Instructions ::
[A] Repeat everything in the passage below on the evacuation by sea, from "But as they" down to "shelled Maleme airfield.".
[B] In the passage below on the evacuation by sea, why had the captain of HMS Decoy not wanted to go closer in?

---- Reading passage

On a rudimentary jetty, hardly more than a few rocks joined together, Admiral Turle self-importantly signalled seawards with a hand torch. An inter-service rivalry of sublime pettiness had been simmering between him and General Heywood over the proper command of the Legation party in a theatre of war. In the end, Heywood had retained this purely nominal command as far as Sphakia, but as soon as they had embarked in a dilapidated fishing launch to sail round to Ay Roumeli, the Senior Service had taken precedence.

Admiral Turle's attempts with the torch proved fruitless. The tantalizing lights far out in the Libyan Sea ignored his stream of Morse, and tempers became strained. Harold Caccia considered the torch hopelessly inadequate for the task. Eventually, as the youngest male non-combatant, he was told to take the launch out to sea to find the destroyer, but his diplomatic immunity was rather compromised when Heywood insisted that one of the New Zealanders armed with a Thompson sub-machine gun should accompany him.

As they left the shore far behind, the owner of the boat became increasingly alarmed. He warned Caccia that they would run out of fuel, but just as he insisted on turning back an unmistakable wardroom voice bellowed out of the darkness: 'Who the bloody hell are you?' HMS
Decoy
had found them.

Her captain had not wanted to go closer in because the uncertain reports of the battle made him cautious of a German ambush. Within an hour, the party and the platoon of New Zealanders were embarked and bedded down as comfortably as the cramped space allowed. The destroyer turned round to head south-east.

Next morning, 23 May, the royal evacuees, with emotions straight out of Hornblower, looked through portholes to see the battle-fleet including the
Valiant
with Prince Philip of Greece on board. They were all returning to Alexandria together. Unknown to them, another relative, Prince Philip's 'Uncle Dicky', was at that time following on behind, his three destroyers under heavy air attack.

The 5th Destroyer Flotilla under Captain Lord Louis Mountbatten in HMS
Kelly
had left Malta on the night of 21 May just as Glennie's ships engaged the caiques north of Canea. Cunningham had realized from signals intelligence that the delay to the second group of caiques would impose a much greater strain on his forces. Mountbatten's destroyers were replenished and his crews fresh, and Malta was little further from Cretan waters than Alexandria.

Designated to join the battle-fleet, Mountbatten's flotilla was first diverted to pick up survivors from
Fiji
and
Gloucester.
But as they approached the areas of search, Cunningham ordered the five destroyers into the Bay of Canea where they engaged two caiques and shelled Maleme airfield.

--------
---- Data provided

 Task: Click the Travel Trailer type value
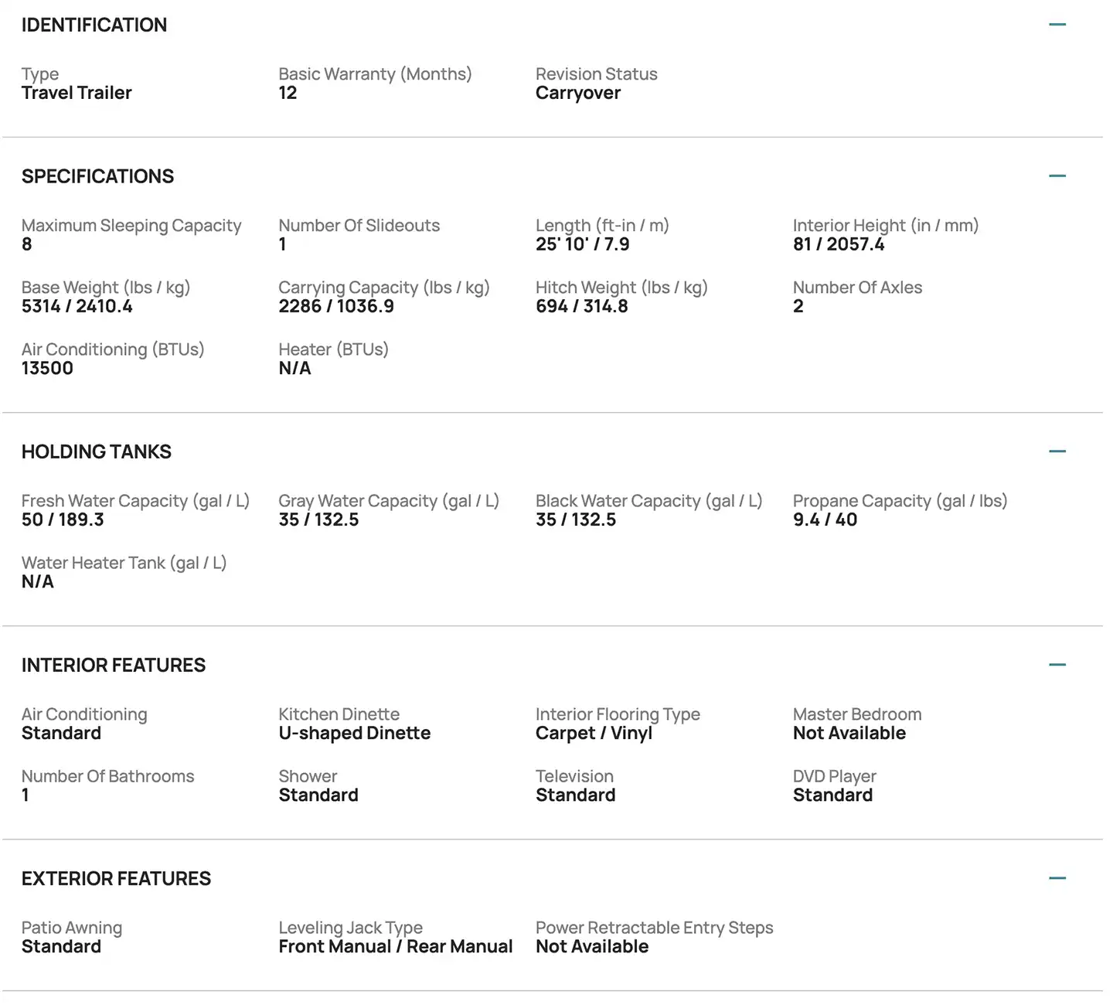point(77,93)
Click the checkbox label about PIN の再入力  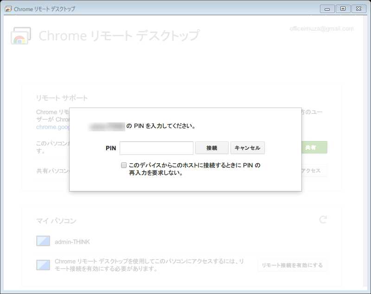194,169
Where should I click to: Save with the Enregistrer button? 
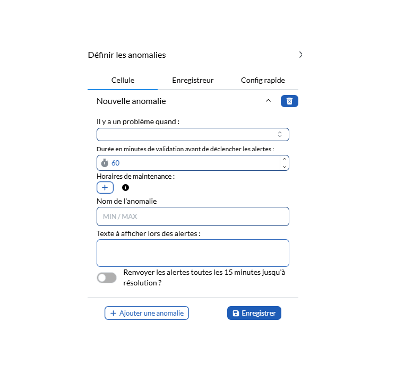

--------

Per-task outputs ::
[A]
But as they approached the areas of search, Cunningham ordered the five destroyers into the Bay of Canea where they engaged two caiques and shelled Maleme airfield.

[B] The uncertain reports of the battle made him cautious of a German ambush.